A baby doesn’t come with a user’s manual, but here is the best guideline that we can offer to new mothers. Some mothers say that children sleep during the day and cry through the night. This is true in many cases, but all babies are different. You could get lucky and get a night sleeper. Otherwise, there are some tricks that may help your baby to sleep all night long, or at least for most of the night. Let’s talk about the ins and outs of newborn sleep.

1. Sleep needs vary. Most babies sleep for a total of at least 16 hours each day during the first few months of life. Some even sleep up to 18 hours per day during the early period. As you may guess, we do not mean a continuous 16-18 hour period, but several sleep periods, interrupted with a need for feeding and diaper changes. Gradually, the sleep cycle changes as a newborn grows. Soon, your infant may drop down to 12 hours per day, but don’t worry if she needs more. 12-16 hours per day is normal up to one year of age. Sleeping 12-16 hours is a good sign, whereas sleeping only 7 to 8 hours could mean that the child is hungry, uncomfortable in the crib, or possibly ill. Some infants need a little more sleep, and some a little less, so you needn’t worry if your baby is a little beyond, or below the 12-16 hour time frame.

2. They need food, lots of it. Since newborns have tiny tummies, they require small, frequent portions of breast-milk, or formula. If given too much milk at once, the infant will spit up. But, if not fed frequently enough, nutrition will be inadequate leading to failure to thrive. Typically, a feeding puts the child to sleep, just as a large meal can make an adult sleepy. After sleeping for a long stretch (5-6 hours), many infants will wake up crying. This is their way of saying “feed me”. A mother needs at least 7 to 8 hours of sleep per day, so try to match your schedule as closely as possible to that of the baby.

3. They can be restless. Most newborns are restless, and a small noise or discomfort could wake them up. The newborn sleep cycle –the order of the stages of sleep– is different from that of older children and adults. This difference makes the newborn waking threshold unpredictable. Your infant may sleep soundly through some event that would wake an adult, yet wake up from something else that normally would not jar you or an older child during sleep. The sleep cycle improves and becomes more predictable during the first couple of years of life. Infants can be quite noisy while sleeping, due to sounds emanating  from the mouth, such as crying during the dream state.

4. Be ready for diaper change. Your baby will need several diaper changes throughout the day. You and your partner may wake up two to three times per night to change dirty diapers. Getting up constantly is not pleasant, but neglecting diaper changes can lead to skin irritation and rashes. Whenever possible, have your partner share the wake-up duty, for instance by agreeing to be “on-call” on alternate nights.

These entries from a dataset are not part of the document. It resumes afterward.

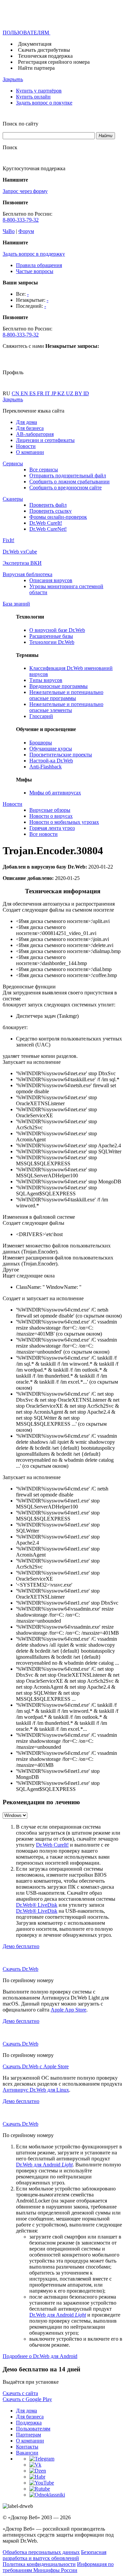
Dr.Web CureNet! (48, 529)
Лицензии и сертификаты (45, 440)
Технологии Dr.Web (51, 642)
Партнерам (28, 2434)
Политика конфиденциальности (39, 2564)
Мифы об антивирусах (55, 792)
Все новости (43, 834)
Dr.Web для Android (44, 2164)
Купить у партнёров (39, 90)
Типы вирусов (45, 680)
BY (79, 393)
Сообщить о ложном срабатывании (69, 481)
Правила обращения (39, 265)
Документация (34, 44)
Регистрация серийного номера (54, 62)
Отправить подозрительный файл (67, 475)
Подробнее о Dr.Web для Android (40, 2356)
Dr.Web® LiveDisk (36, 1905)
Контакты (27, 2446)
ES (33, 393)
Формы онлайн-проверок (58, 517)
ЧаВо (9, 231)
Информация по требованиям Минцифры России (58, 2567)
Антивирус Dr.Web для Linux (36, 2090)
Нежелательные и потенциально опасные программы (66, 695)
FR (41, 393)
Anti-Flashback (45, 766)
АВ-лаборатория (35, 434)
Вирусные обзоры (49, 810)
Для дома (26, 422)
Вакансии (27, 2452)
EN (25, 393)
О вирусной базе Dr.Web (57, 630)
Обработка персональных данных (41, 2552)
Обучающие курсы (50, 748)
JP (54, 393)
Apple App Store (68, 2010)
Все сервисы (43, 469)
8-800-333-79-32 (21, 220)
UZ (70, 393)
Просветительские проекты (60, 754)
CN (16, 393)
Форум (26, 231)
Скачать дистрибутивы (44, 50)
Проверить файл (48, 505)
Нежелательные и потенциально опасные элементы (66, 707)
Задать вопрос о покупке (44, 102)
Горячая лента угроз (52, 828)
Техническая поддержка (45, 56)
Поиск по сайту (20, 124)
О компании (30, 452)
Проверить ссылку (50, 511)
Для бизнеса (30, 428)
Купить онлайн (33, 96)
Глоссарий (41, 716)
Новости (26, 446)
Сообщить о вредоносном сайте (65, 487)
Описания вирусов (50, 580)
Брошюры (40, 742)
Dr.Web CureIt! (45, 523)
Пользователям (33, 2428)
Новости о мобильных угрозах (64, 822)
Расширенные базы (51, 636)
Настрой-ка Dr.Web (51, 760)
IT (48, 393)
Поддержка (29, 2422)
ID (86, 393)
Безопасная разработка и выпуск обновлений (54, 2555)
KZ (61, 393)
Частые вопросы (34, 271)
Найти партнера (36, 68)
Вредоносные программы (58, 686)
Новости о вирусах (51, 816)
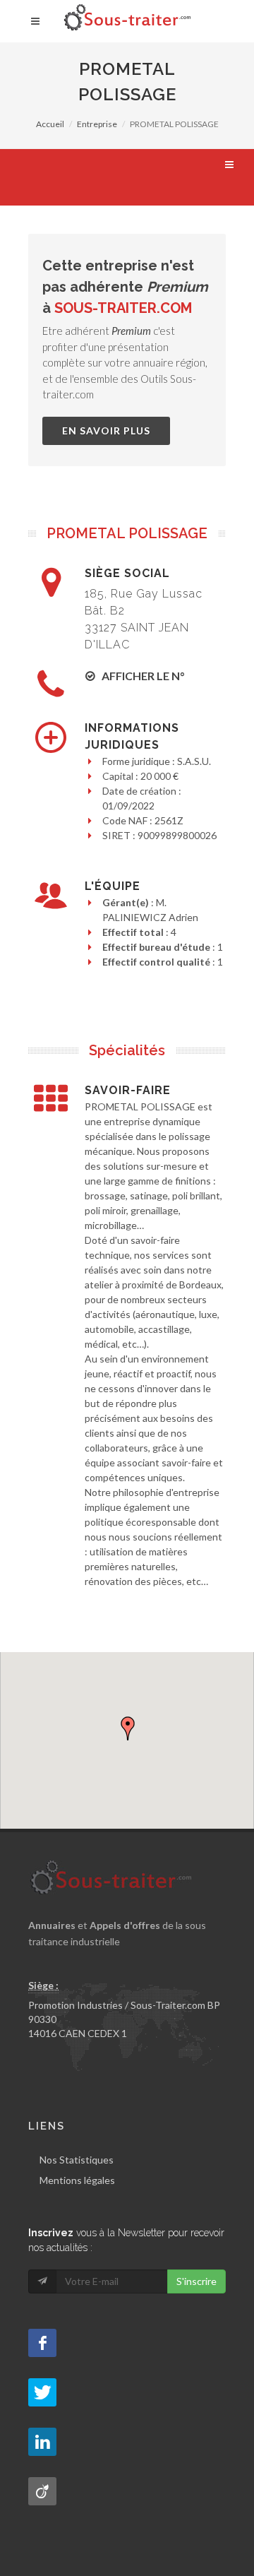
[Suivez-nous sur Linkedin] (42, 2442)
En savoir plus (106, 431)
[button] (127, 1728)
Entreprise (97, 124)
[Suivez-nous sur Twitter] (42, 2392)
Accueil (50, 124)
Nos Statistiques (77, 2160)
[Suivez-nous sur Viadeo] (42, 2491)
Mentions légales (77, 2180)
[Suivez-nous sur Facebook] (42, 2343)
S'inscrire (196, 2281)
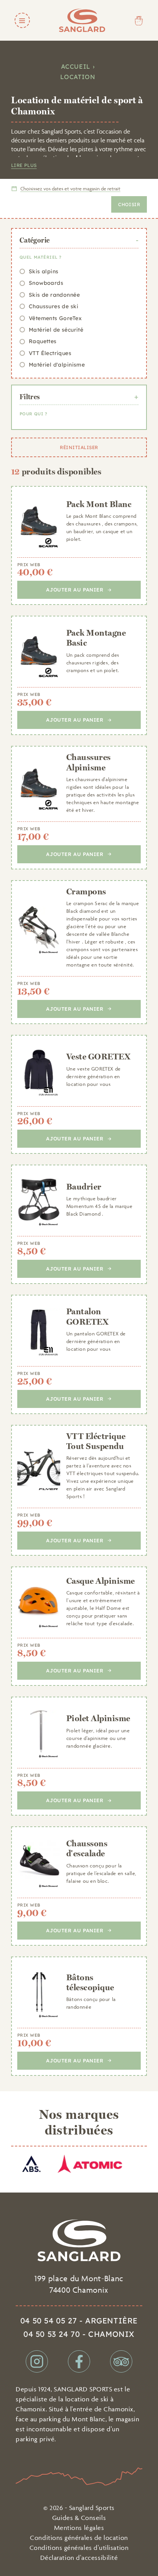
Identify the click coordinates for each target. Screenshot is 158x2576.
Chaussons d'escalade (86, 1848)
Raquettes (43, 341)
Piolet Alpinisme (98, 1718)
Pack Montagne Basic (96, 638)
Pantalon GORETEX (87, 1316)
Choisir (129, 204)
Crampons (86, 891)
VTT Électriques (50, 353)
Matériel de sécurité (56, 329)
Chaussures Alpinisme (88, 762)
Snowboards (46, 282)
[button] (65, 188)
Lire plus (24, 165)
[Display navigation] (22, 20)
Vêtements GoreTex (55, 318)
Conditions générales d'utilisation (79, 2547)
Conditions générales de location (79, 2537)
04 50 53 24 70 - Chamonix (79, 2334)
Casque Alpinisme (100, 1581)
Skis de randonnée (54, 294)
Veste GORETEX (98, 1056)
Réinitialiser (79, 447)
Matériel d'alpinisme (57, 364)
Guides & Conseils (79, 2517)
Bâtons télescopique (90, 1982)
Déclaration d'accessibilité (79, 2557)
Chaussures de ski (53, 306)
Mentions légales (79, 2527)
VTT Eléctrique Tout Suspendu (96, 1441)
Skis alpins (44, 271)
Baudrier (84, 1186)
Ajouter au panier (74, 590)
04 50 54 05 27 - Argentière (79, 2320)
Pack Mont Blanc (99, 504)
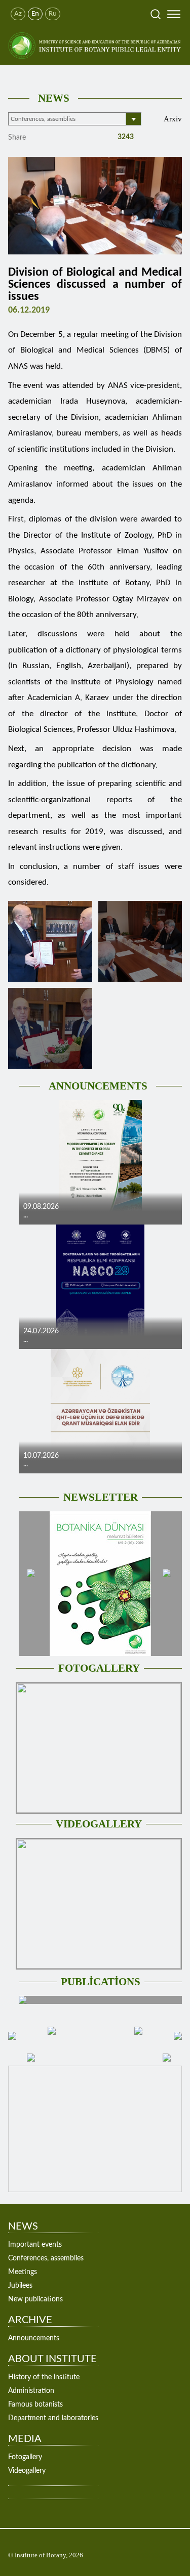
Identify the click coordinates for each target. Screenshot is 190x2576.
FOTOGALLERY (99, 1668)
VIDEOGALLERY (99, 1824)
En (35, 14)
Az (18, 14)
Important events (35, 2244)
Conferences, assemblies (46, 2258)
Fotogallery (25, 2457)
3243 (125, 137)
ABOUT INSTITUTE (52, 2359)
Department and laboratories (53, 2418)
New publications (35, 2299)
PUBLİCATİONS (100, 1982)
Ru (53, 14)
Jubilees (20, 2285)
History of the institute (44, 2377)
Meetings (22, 2272)
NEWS (53, 98)
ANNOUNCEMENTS (98, 1086)
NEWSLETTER (100, 1497)
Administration (31, 2390)
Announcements (33, 2338)
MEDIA (25, 2439)
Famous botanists (35, 2404)
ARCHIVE (30, 2320)
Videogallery (27, 2470)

5. Make a cycle. If you want your baby to sleep more during the night, you can influence the sleep-wake cycle to some extent. Play with the child in the morning and afternoon to reduce the amount of daytime sleep. Take control of the dark-light cycle by exposing the child to a good amount of light early in the day. In the evening, during the two hours leading to the time that you want the child to go to sleep, keep the level of light low. Put the child to sleep in a room that is either completely dark, or lit dimly with special bulbs that eliminate light from the short wavelength (blue) end of the light spectrum. Using low/no blue light sources —and avoiding sources that are particularly high in blue light, such as handheld screen devices— before bed time can be extremely effective, because the blue end of the spectrum inhibits the pineal gland from secreting melatonin, the sleep hormone. Such adjustments to lighting can help, not only with the baby’s sleep schedule, but with yours too.